[What is expected]:
Go through the material and return every line that contains the string "agent".

[Data records]:
-.-.-
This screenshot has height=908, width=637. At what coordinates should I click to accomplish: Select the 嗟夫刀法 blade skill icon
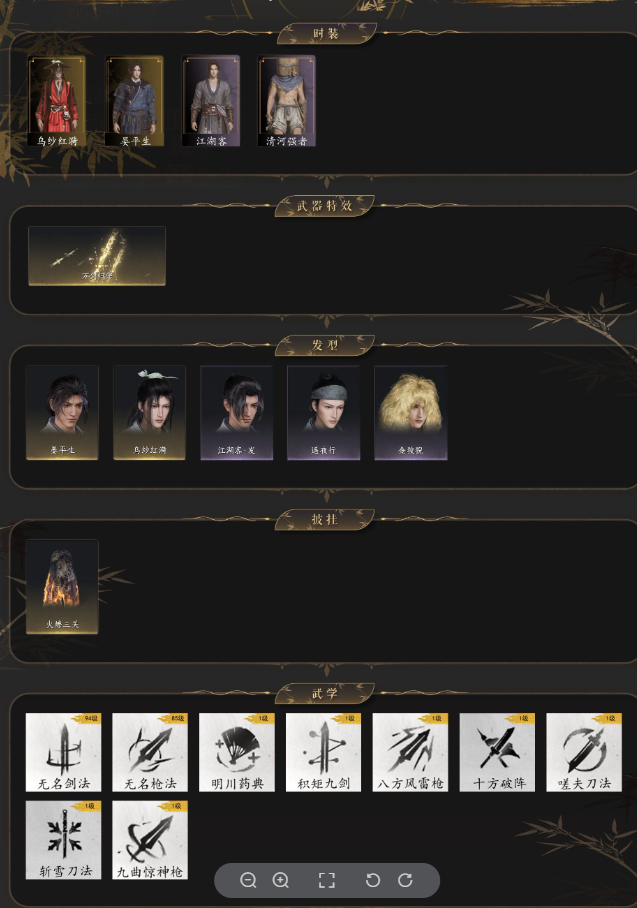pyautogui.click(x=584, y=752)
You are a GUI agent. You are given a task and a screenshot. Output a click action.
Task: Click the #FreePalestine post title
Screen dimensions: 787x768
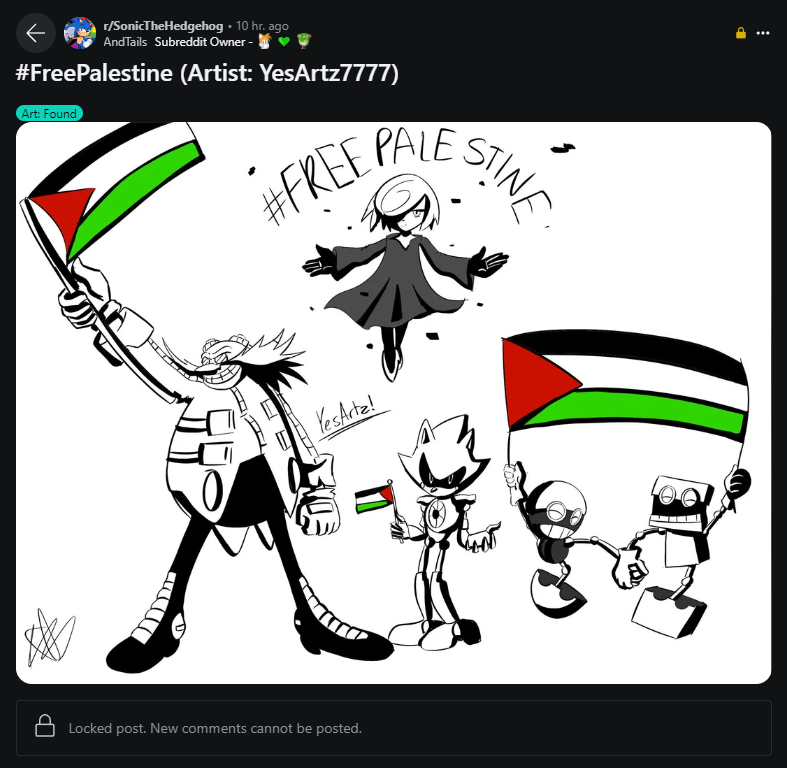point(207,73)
-.-.-
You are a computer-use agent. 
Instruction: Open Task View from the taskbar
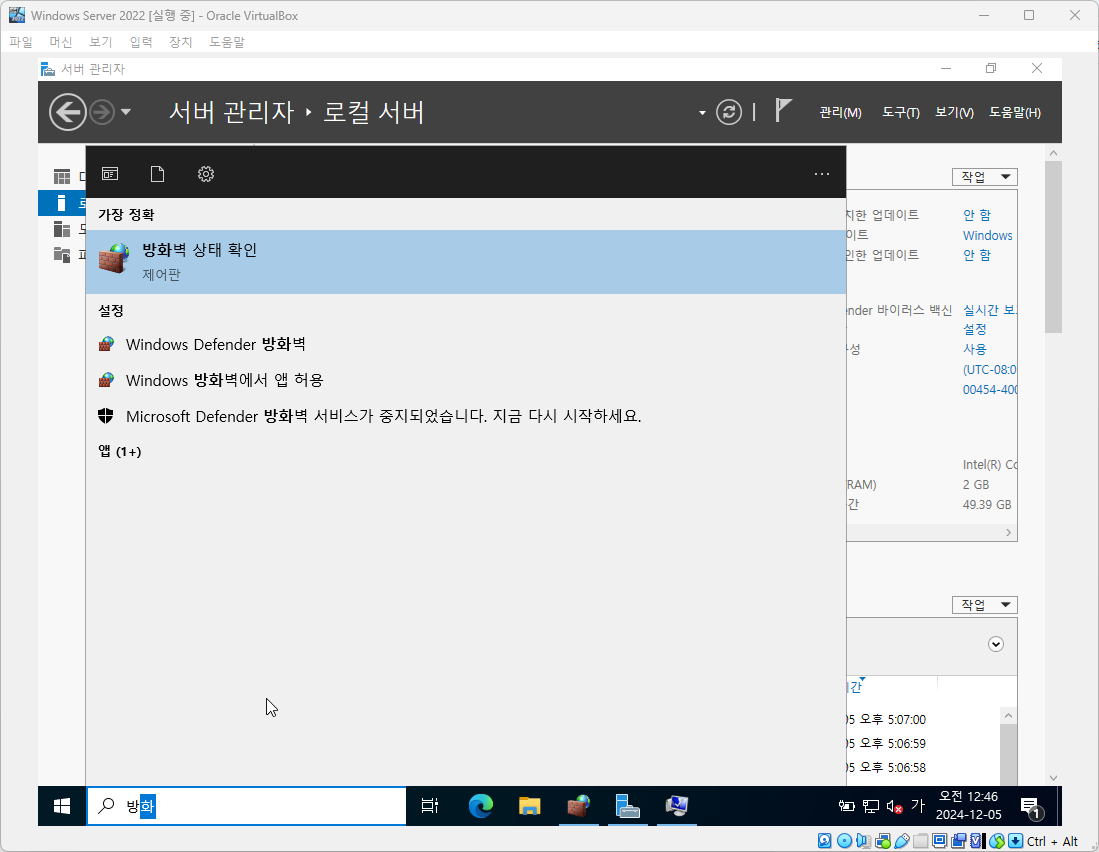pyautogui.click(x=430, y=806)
-.-.-
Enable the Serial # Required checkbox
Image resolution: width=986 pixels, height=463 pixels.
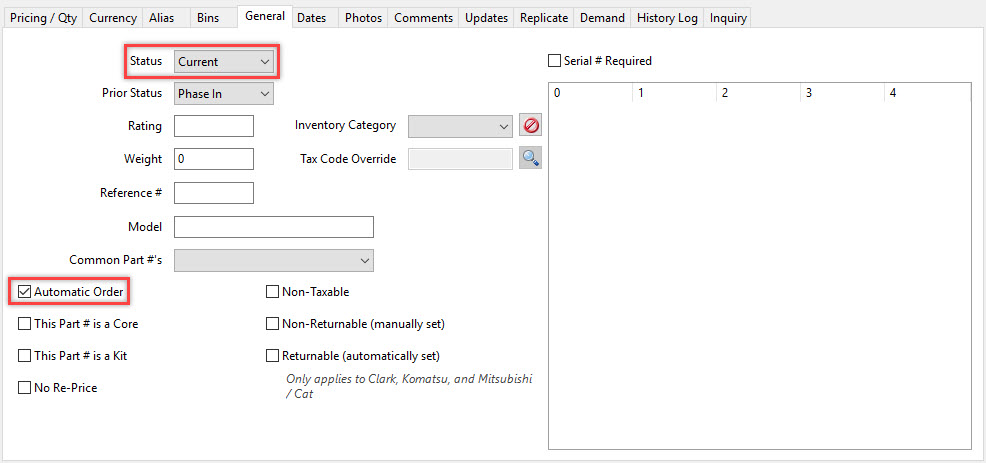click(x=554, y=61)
-.-.-
[Final answer]:
You are a GUI agent. You are given a task and a screenshot. Output a click action.
You are a computer-use agent. 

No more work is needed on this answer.